New York’s on the mind again.
The day after my trek through Chelsea and Greenwich, I decided to explore Central Park on foot. I planned to walk around the lake and people-watch for a while. My feet slightly hurt from roaming the West Village 24 hours prior, but I decided to suck it up. However, I actually didn’t have to.
Enter: the little bike rental place on 7th Street.
I passed it on my way to the park and decided to give it a go. Five minutes later, I emerged from the shop with a park map and my two-wheeled friend in tow. I had exactly one hour until the bike had to be returned. Central Park was mine to explore.
I wasted no time heading towards the lake; en-route, I zoomed past dogs, tourists, chess-players, painters, screaming children, and joggers. The sun was out that June morning, and the heat was much more mild than it had been the day before. The trees also provided some good shade.
Central park is somewhat of a paradox. It’s considered a lush, natural paradise– an escape from the busy urban grid of Manhattan. However, the park itself is essentially manmade. It’s just as constructed as the city that surrounds it.
(Note: Very sunny days don’t make for very high-quality pictures.)
Radio City Music Hall + Rockefeller Center
After parting with the bike, I wandered around 7th street and ended up around the area nearby Radio City Music Hall. Magnolia Bakery stood at the corner, and I momentarily stepped in for an Arnold Palmer. I then proceeded to explore the neighboring hub.
This little vendor was a stone’s throw away from Radio City Music Hall. The immense myriad of scripts offered here was more than enough to fulfill any film aficionado’s wildest dreams; it’s quite the rarity to find Star Wars AND Rear Window in the same place, so this was a very nice surprise!
After ogling at the scripts for 20 minutes, I continued on 49th street. The Rockefeller center soon came into view, as did the contemporary sculpture Van Gogh’s Ear.

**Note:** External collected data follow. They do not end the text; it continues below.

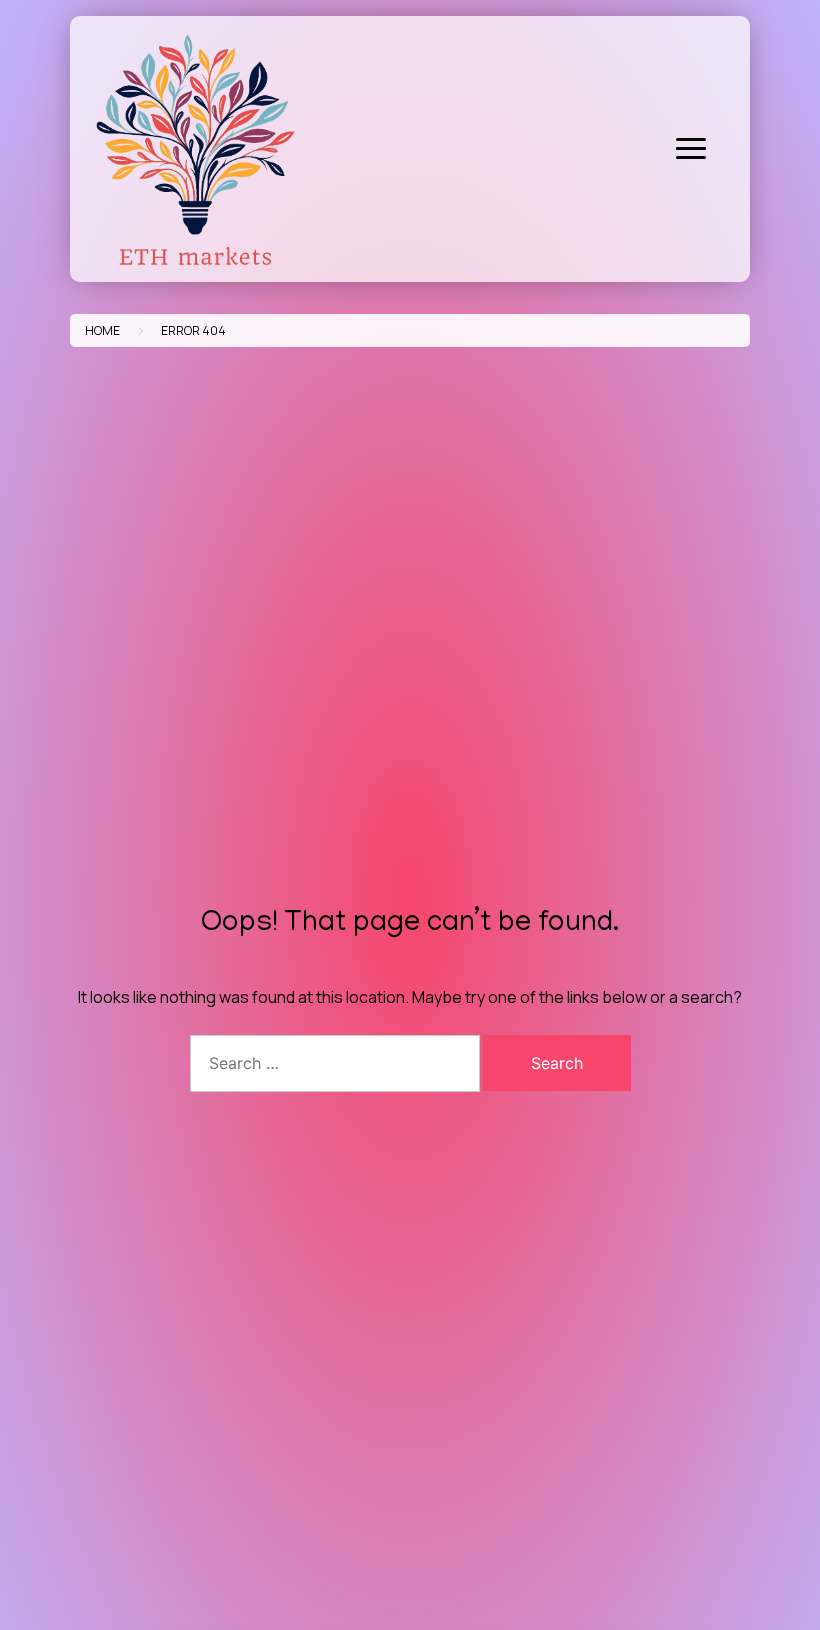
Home (102, 330)
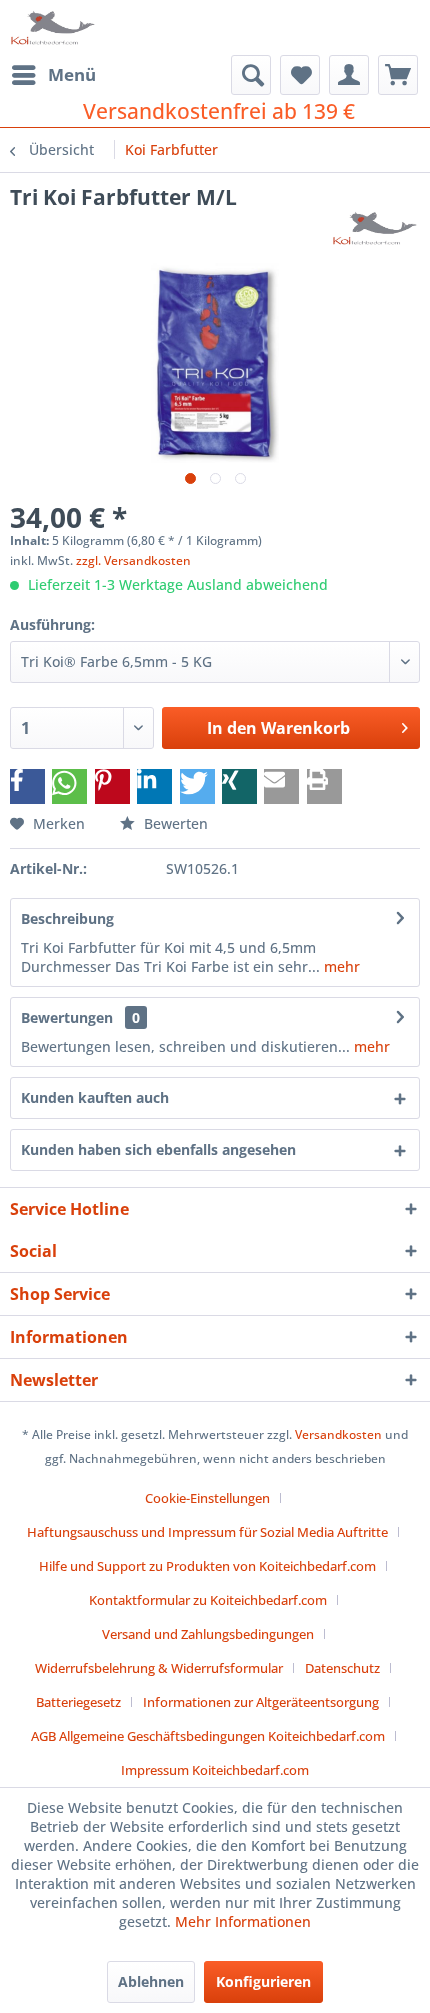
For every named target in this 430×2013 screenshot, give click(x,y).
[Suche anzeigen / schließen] (251, 75)
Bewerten (174, 823)
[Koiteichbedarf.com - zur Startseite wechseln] (54, 27)
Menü (72, 74)
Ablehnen (151, 1981)
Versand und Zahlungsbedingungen (208, 1634)
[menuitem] (53, 75)
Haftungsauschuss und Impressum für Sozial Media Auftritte (207, 1532)
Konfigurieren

… And then I walked some more.
I caught some rays of the robust noontime sun as I traversed 5th Avenue. Then I turned West at 42nd Street, and was subsequently greeted by a Zara in the corner. Needless to say, there was a brief interlude at the shop for some air conditioner and browsing.

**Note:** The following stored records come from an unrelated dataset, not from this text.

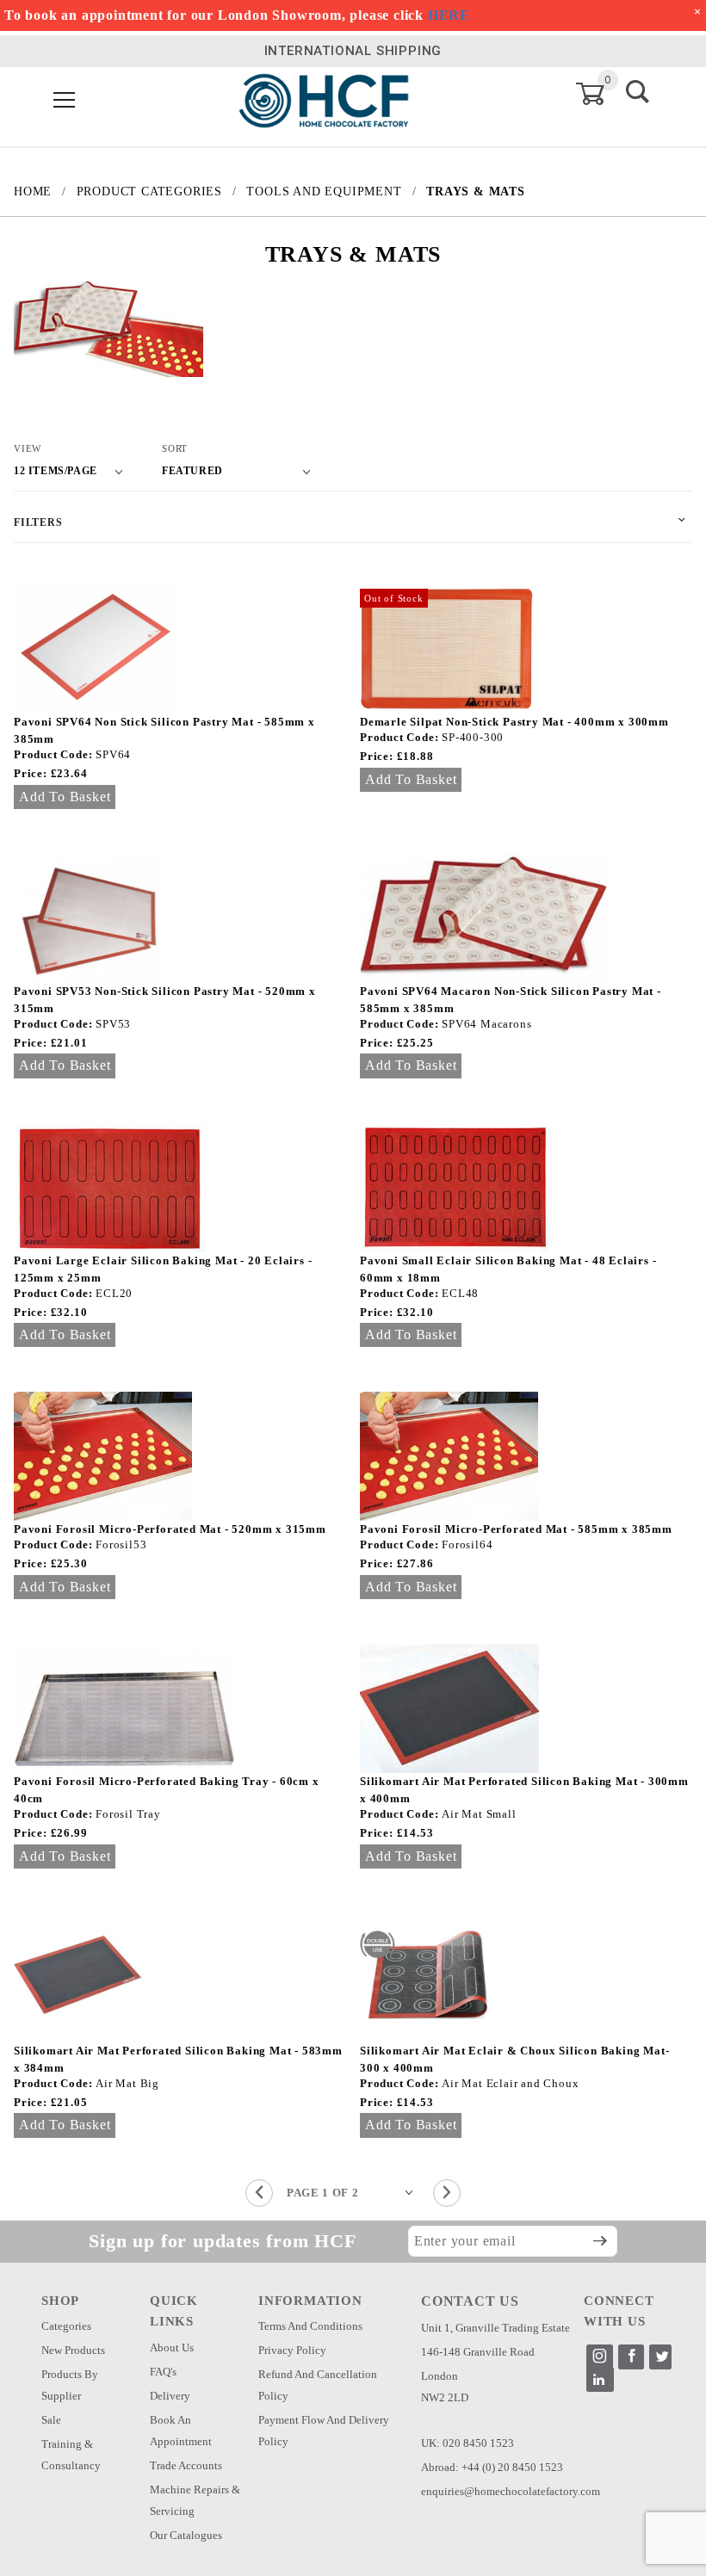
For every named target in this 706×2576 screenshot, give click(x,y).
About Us (172, 2347)
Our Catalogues (186, 2535)
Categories (66, 2326)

When I emerged, I found myself right across the street from Bryant Park and the New York Public Library.
… So there was yet another brief interlude for observation. Two lazy labradors sat somberly on the lawn, vaguely reminiscent of two sun-basking elephant seals. In the quiet shade, intellectuals read their newspapers and pored over their freshly-obtained library treasures. Suit-clad businesspeople pecked away at their laptops. Two elderly men hunched over a game of chess, their brows furrowed in contemplation.
After a good half-hour of people-watching, it was time to return to the hotel in Times Square.
… Where I then proceeded to people-watch from new heights, of course.
The abundance of smog was ridiculous. As was the number of tourists sporting Crocs in Times Square. The shouts of street performers, the shuffling feet of pedestrians, and the honks of cars all blended into a homogeneous urban hum. An ad for Hamilton on Broadway faded on and off of the side of a building. The gritty neon signs for subway stations and pizza parlors slowly flickered to life as the yellow sea of taxis surged forward below me. Some might call the scene grotesque. Others might be profoundly appalled.
But I found myself very drawn to the city. It’s fast-paced and modern, yet nostalgic and sluggish. It’s a blissful daydream, but also a robust slap in the face. It’s everything it could ever be. And it calls upon you to become part of its rhythm, whether slow or fast or terrible or beautiful.
New York’s been around for quite a while. It’s home to a countless number of stories, but it always rewrites itself; it shifts and reforms with time, much like an El Anatsui tapestry. It invites you to find your own spot within its pages. And to explore the rest of the story at your leisure.